The most powerful is the Nanjing Yangtze bridge. It opened in 1968, in the middle of the Cultural Revolution, and was designed and built despite the pullout of Soviet advisers several years earlier. For decades, it was a key symbol of the Communist Party's ability to go it alone and modernize the country. It is also one of the biggest sites for suicide in the world, with more than 2,000 recorded in its 40-year history.

"This makes it rich in symbolism and something I've been researching now for several years," Mr. Qiu says. He waves off a waiter at the Ullens Center caf é , saying their choice of green tea is abysmal, settling instead for a black coffee to back up his steady intake of nicotine. "This was a gigantic project and the cost has been gigantic on people."
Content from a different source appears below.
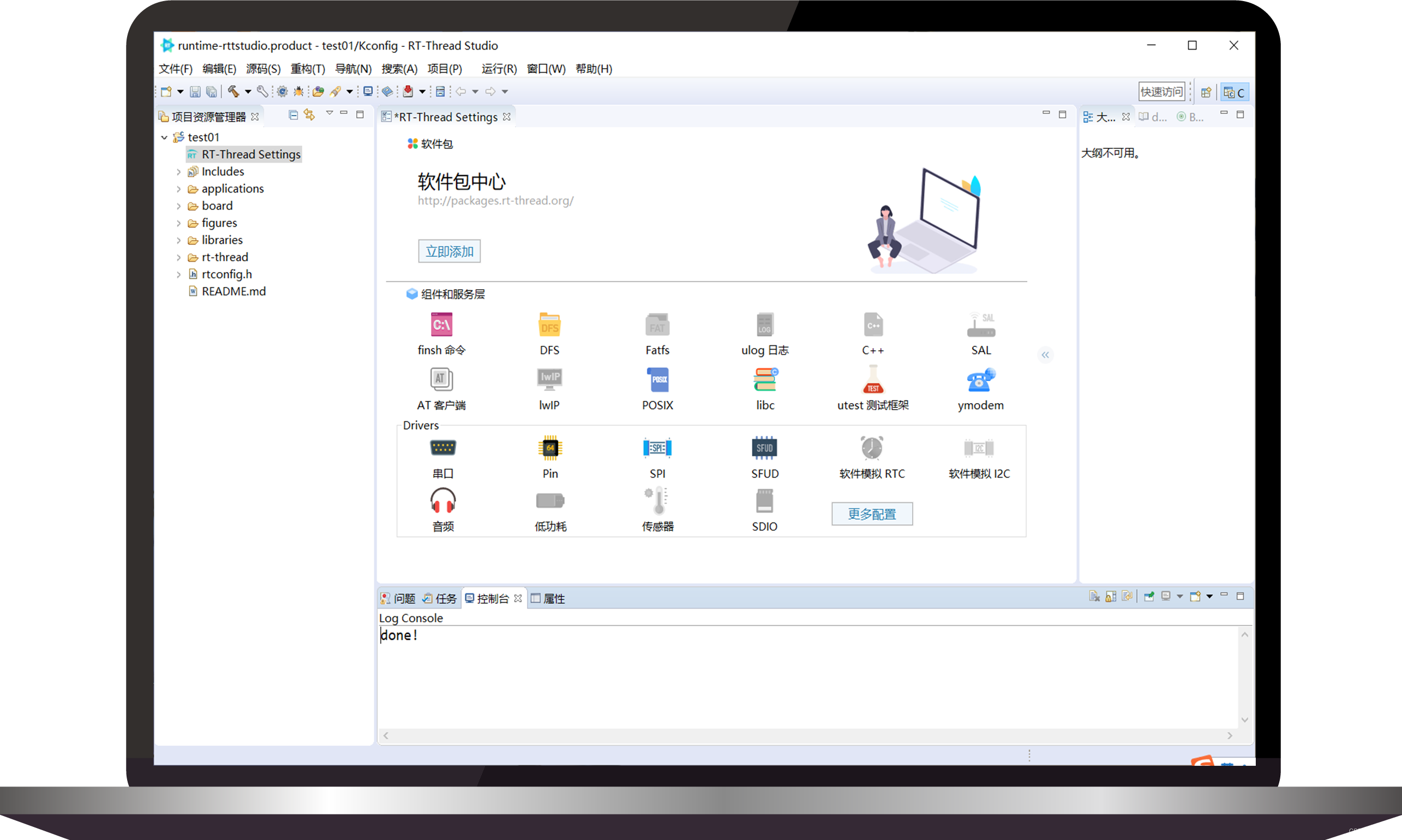Switch to the 控制台 tab
The image size is (1402, 840).
point(494,598)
At the Ullens show, some of the installations are not entirely convincing, such as rattan chairs and furniture, which symbolizes how nature will triumph over industrial society. But then there are ideas that are breathtakingly inventive. One corner of the room has old bathroom mirrors from the Cultural Revolution adorned with the Nanjing bridge — no Chinese home of that period would have been complete without one. Mr. Qiu has rebuilt the mirrors so water runs from the top to the bottom of them, symbolizing the tears the city's residents have shed for Nanjing's World War II massacres and later suicides.

Then there are installations that are so laden with Chinese meaning that you almost need a degree in Sinology to figure them out — but once the meaning is clear, they are startling. One is a series of flyleaf springs from Chinese trucks. On top of them lies a single reed. The flyleaves are meant to look like waves on the Yangtze. The reed symbolizes the single reed used by a Buddhist monk to cross the river. The entire work is a reference to a famous painting by the Southern Song landscape artist Ma Yuan.

"The ideas never stop," Mr. Qiu says. "That's never a problem I have."

Mr. Johnson, a Pulitzer Prize winner, is a reporter in the Journal's Beijing bureau.